Serve anche una diplomazia accademica e culturale che consenta a un numero maggiore di africani di studiare da noi, rafforzando Erasmus plus e la cooperazione tra università su progetti di ricerca e mobilità.
Conclusioni
Il punto non è solo aumentare le risorse. Già oggi investiamo 33 miliardi dal bilancio Ue, senza contare i contributi bilaterali degli Stati membri.
Se la generosità dei nostri contribuenti non ha prodotto i risultati sperati, dobbiamo interrogarci sulla validità dell’attuale modello di cooperazione allo sviluppo.
Continuare a fare come sempre, sarebbe un grave errore. I cittadini chiedono un’Europa politica, capace di scelte coraggiose. A cominciare dal bilancio, che non può essere una mera replica dell’esistente, ma deve riflettere le priorità dei popoli europei.
I 40 miliardi proposti – 12 volte superiore all’attuale dotazione del Piano d’Investimenti – sono necessari per produrre un impatto in linea con gli obiettivi. E’ una massa critica sufficiente a fare da catalizzatore agli investimenti pubblici e privati europei.
Non è utopia. Se c’è la volontà politica, le risorse si trovano. In parte, utilizzando meglio i fondi già previsti per l’Africa; in parte, attraverso garanzie sul bilancio Ue; infine, reperendo nuove risorse.
Per questo ho proposto l’aumento del prossimo bilancio. Ma le nuove risorse non devono pesare su cittadini o PMI. Al contrario, dobbiamo individuare risorse proprie comunitarie. Da un lato, recuperando contributi da chi oggi le tasse non le paga; dall’altro, riducendo i prelievi a chi li versa.

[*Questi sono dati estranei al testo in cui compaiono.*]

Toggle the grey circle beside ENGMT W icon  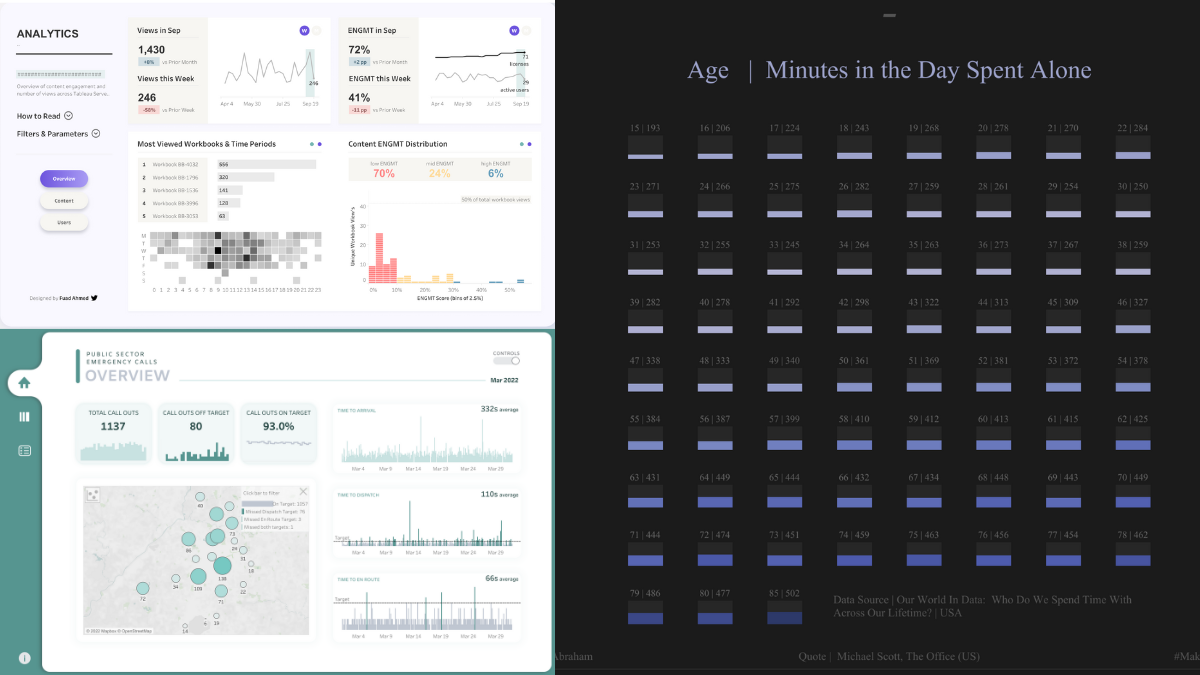526,31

Un’Europa che sia “Robin Hood”.
Penso ai paradisi fiscali, ai giganti del WEB, o alle transazioni finanziarie a carattere speculativo.
Oggi, questo Parlamento s’impegna a svolgere un ruolo centrale per un nuovo Partenariato con l’Africa. Il nostro dibattito, con la partecipazione di giovani, leader politici, esperti, investitori, europei e africani, deve preparare l’appuntamento di Abidjan.
Ce moment doit être l’occasion pour relancer ce partenariat. Pas juste un moment solennel où nous lisons un discours.
Si notre partenariat est une priorité, alors nous devons nous réunir plus régulièrement, tous les deux ans. Avec des réunions de suivies à plusieurs niveaux en incluant la société civile, les acteurs économiques et les jeunes, de manière régulière.
Abidjan doit marquer un nouveau départ dans nos relations.